Many Patagonia decisions run counter to what we expect from a profit-driven business. Our Patagonia case study will show how they use their brand purpose of “saving the planet” to steer their decisions and do the right thing.
For instance, Patagonia donated 100% of its tax savings to the environment. They told customers not to buy their jackets because of over-consumption concerns. And, they give 1% of profits to the environment, and they banned Wall Street bankers from buying their logo polar fleeces. Patagonia is the best example of a company that lives up to its brand purpose.
Patagonia has made some decisions that copycat brands would never have the strength to do
A great part of the Patagonia case study is how they have fought President Trump on his views on the environment. This year, they announced they were giving away the Trump tax cut, estimated at $10,000,000, to environmental causes. Ben & Jerry’s also spoke out against Trump. But, I didn’t hear Unilever or Ben & Jerry’s giving the tax dollars away. I get it, it’s not easy. But, that’s an example of living their purpose.
Don't buy this jacket
A few years ago, they were trying to figure out how to handle Black Friday. They launched a campaign encouraging their consumers not to buy a new Patagonia jacket. Ok, now that’s crazy.
Why? Everything they make takes something from the planet we can’t give back. Each piece of Patagonia clothing, whether or not it’s organic or uses recycled materials, emits several times its weight in greenhouse gases, generates at least another half garment’s worth of scrap, and draws down copious amounts of freshwater now growing scarce everywhere on the planet.
The Patagonia case study is highlighted with an ad in the New York Times asking people to buy less on Black Friday.

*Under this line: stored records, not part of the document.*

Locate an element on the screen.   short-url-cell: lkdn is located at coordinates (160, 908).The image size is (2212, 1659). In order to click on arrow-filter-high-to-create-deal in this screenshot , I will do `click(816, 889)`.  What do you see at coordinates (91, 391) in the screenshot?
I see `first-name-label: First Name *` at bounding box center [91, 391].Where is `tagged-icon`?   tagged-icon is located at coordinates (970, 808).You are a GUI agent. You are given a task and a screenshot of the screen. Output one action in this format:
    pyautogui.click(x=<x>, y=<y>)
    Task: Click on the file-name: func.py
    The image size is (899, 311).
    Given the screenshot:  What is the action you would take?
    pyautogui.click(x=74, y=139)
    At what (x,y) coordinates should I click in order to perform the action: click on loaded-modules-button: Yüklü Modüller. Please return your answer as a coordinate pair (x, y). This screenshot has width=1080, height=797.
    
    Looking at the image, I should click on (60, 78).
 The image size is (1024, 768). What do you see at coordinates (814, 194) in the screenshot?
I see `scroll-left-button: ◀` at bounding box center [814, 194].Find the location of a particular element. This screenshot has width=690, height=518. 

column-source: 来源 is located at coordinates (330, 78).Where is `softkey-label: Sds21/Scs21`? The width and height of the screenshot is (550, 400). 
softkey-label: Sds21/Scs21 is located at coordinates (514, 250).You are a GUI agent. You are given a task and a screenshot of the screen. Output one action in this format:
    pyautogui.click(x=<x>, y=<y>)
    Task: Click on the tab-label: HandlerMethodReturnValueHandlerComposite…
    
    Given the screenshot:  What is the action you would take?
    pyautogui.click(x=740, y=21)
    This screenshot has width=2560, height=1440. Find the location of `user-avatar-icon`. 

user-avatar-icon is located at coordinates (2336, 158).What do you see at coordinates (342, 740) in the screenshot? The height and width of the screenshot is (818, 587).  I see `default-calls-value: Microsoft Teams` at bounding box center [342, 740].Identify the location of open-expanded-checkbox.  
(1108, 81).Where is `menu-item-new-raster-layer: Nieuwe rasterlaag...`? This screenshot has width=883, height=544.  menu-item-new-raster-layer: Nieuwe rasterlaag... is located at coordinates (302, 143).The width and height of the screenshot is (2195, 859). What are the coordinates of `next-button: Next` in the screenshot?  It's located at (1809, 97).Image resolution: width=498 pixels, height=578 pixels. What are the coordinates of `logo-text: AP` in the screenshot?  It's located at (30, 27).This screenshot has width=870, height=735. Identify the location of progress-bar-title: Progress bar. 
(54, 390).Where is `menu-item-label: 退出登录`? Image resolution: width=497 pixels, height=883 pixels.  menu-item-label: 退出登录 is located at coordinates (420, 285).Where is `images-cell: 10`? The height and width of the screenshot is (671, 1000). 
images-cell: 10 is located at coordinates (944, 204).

Yes, they are in business to make and sell products. Yes, they need to make money, and they are growing, but they want to make sure they address the risks of consumerism and don’t want to show up hypocritical.
Patagonia refuses to sell to Wall Street or Silicon Valley
A new part of the Patagonia case study is that of 2020, they will no longer sell co-branded fleeces into companies who do no share their purpose of saving the planet. That means no to Wall Street and no to Silicon Valley. The way they get around this is to stay they will only sell to those companies who are willing to give away 1% of their sales. Turning away willing customers, because they don’t share your views: that’s purpose. Below is an online communication where they turned away a bank from using their products.
Patagonia is in business to save our home planet.
The Patagonia case study is the best example of standing behind brand purpose. For years, Patagonia has used “We will build the best product, cause no unnecessary harm and use business to inspire” as their mission statement.” This year, they have dialled up their mission to “be in business to save our home planet.” That’s definitively purpose-driven.
Sensing many other brands are trying to copy the way they do purpose, The founder of Patagonia, Yvon Chouinard, now 81, has taken note and said “Purpose is not a strategy”.
Chouinard went on further to say, “You can’t reverse into a mission and values through marketing. The organisations that are struggling with this are probably the ones that are thinking about marketing first. The role of marketing is to authentically elevate that mission and purpose and engage people in it, but the purpose needs to be the business.”
This environmental stance is embedded into the culture. They have stated that when Patagonia has a job opening, all things being equal, they will hire the person who’s committed to saving the planet no matter what the job is. No other company is that committed to their purpose.
Patagonia believes purpose is not a strategy, and it's certainly not an ad
If you love brand purpose, you should treat brand purpose properly, and where it sits within your brand actually matters.brand purpose
Purpose is NOT a strategy.
And, purpose is NOT an advertising line.
Purpose answers, “Why does your brand exist?” It is the underlying personal motivation for why you do what you do. It gives your brand a soul. Moreover, it should sit very high on your plan. You can’t make up a purpose.
If you were a product-driven razor for 50 years like Gillette, it takes another 50 years to transition to a true purpose-driven brand. Your first audience of your purpose should be your employees, not consumers.
Purpose impacts the values and beliefs of your brand, which then impacts the expected behaviours of all those who work behind the scenes of the brand. Can you see now, how it takes time for it to sink in. One ad, just won’t cut it.
Brand purpose is not a strategy
Don’t be ashamed of your real brand purpose because you likely can’t deliver the fake one you think is cool
Be honest with yourself. If you are Pepsi, what the heck is wrong with making the world smile and dance? Not everyone has to save the world. Authentic means being true to yourself, not just appearing earnest in an ad.
Every brand should have a purpose. Not every brand should use it in their ads. Use purpose if it motivates consumers and is ownable for your brand.
The biggest thing we can learn from the Patagonia case study is we can never be them.
Patagonia is uniquely laser-focused on the environment, not as a way to connect, but as a life-long commitment to why they exist.